The project, titled Dispersion Analysis and Simulations for Handling (DASH) of Future Fuels, is led and hosted by A*STAR Institute of High Performance Computing (A*STAR IHPC).

This joint initiative includes other A*STAR research institutes and public research partners such as CNRS@CREATE, the Technology Centre for Offshore and Marine, Singapore (TCOMS), and the Tropical Marine Science Institute (TMSI) at the National University of Singapore (NUS).

The project focuses on developing a multi-fidelity planning tool to predict the dispersion of ammonia and methanol in the event of accidental leakages during bunkering operations.

Essentially, the tool will integrate dispersion analysis, consequence simulations, and real-time environmental data to create a safety and risk management system that provides insights into the behaviour of these next-generation fuels.

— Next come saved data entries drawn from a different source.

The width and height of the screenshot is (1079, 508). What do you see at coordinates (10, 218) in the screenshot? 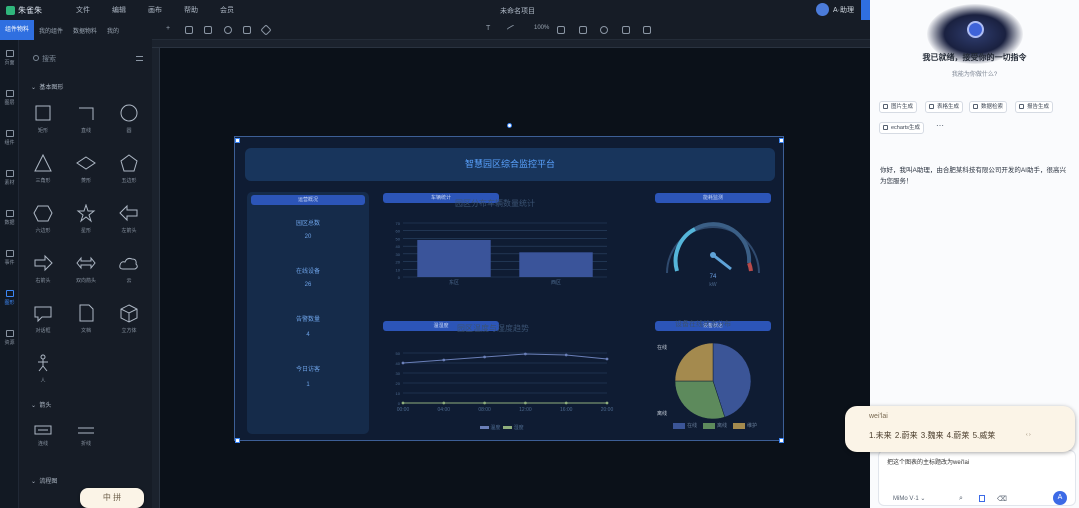
I see `rail-item: 数据` at bounding box center [10, 218].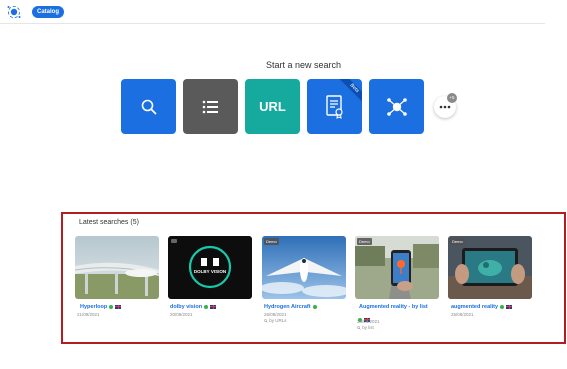 The width and height of the screenshot is (567, 369). Describe the element at coordinates (304, 65) in the screenshot. I see `search-section-title: Start a new search` at that location.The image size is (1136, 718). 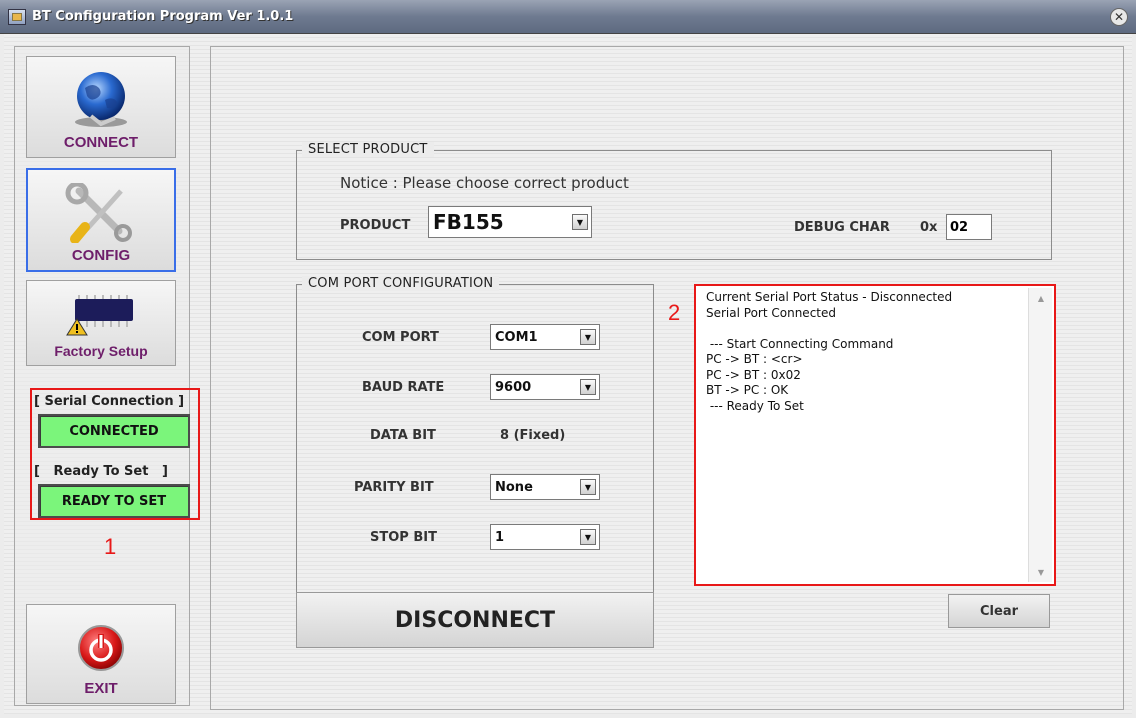 I want to click on data-bit-label: DATA BIT, so click(x=403, y=436).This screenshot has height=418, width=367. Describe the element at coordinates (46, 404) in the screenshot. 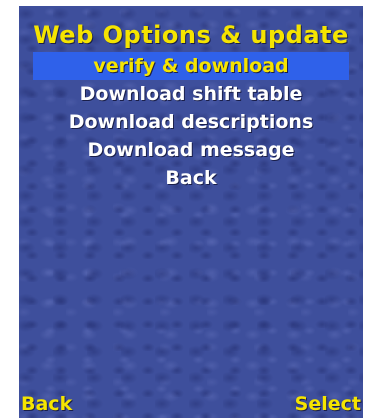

The developed tool will be used to develop effective preventive measures, emergency response strategies, and mitigation plans for such scenarios.

“A*STAR IHPC is dedicated to developing next-generation tools to improve the design and safety of multi-fuel bunkering operations,” said Dr Su Yi, Executive Director of A*STAR IHPC.

“Through close collaboration with our partners, we aim to equip industry stakeholders with advanced simulation tools that assess potential leak scenarios and enhance safety planning, operations, and emergency response.

“This enables more informed, strategic decision-making that supports the maritime sector’s journey toward safer, more sustainable fuel solutions,”

Dr Chen Xinwei, Deputy Executive Director of SMI added, “Decarbonisation and sustainability are critical challenges facing the maritime industry.”

“SMI is pleased to support the DASH project with funding, highlighting our commitment to advancing the safe handling of alternative fuels – an essential step in achieving the sector’s decarbonisation objectives.”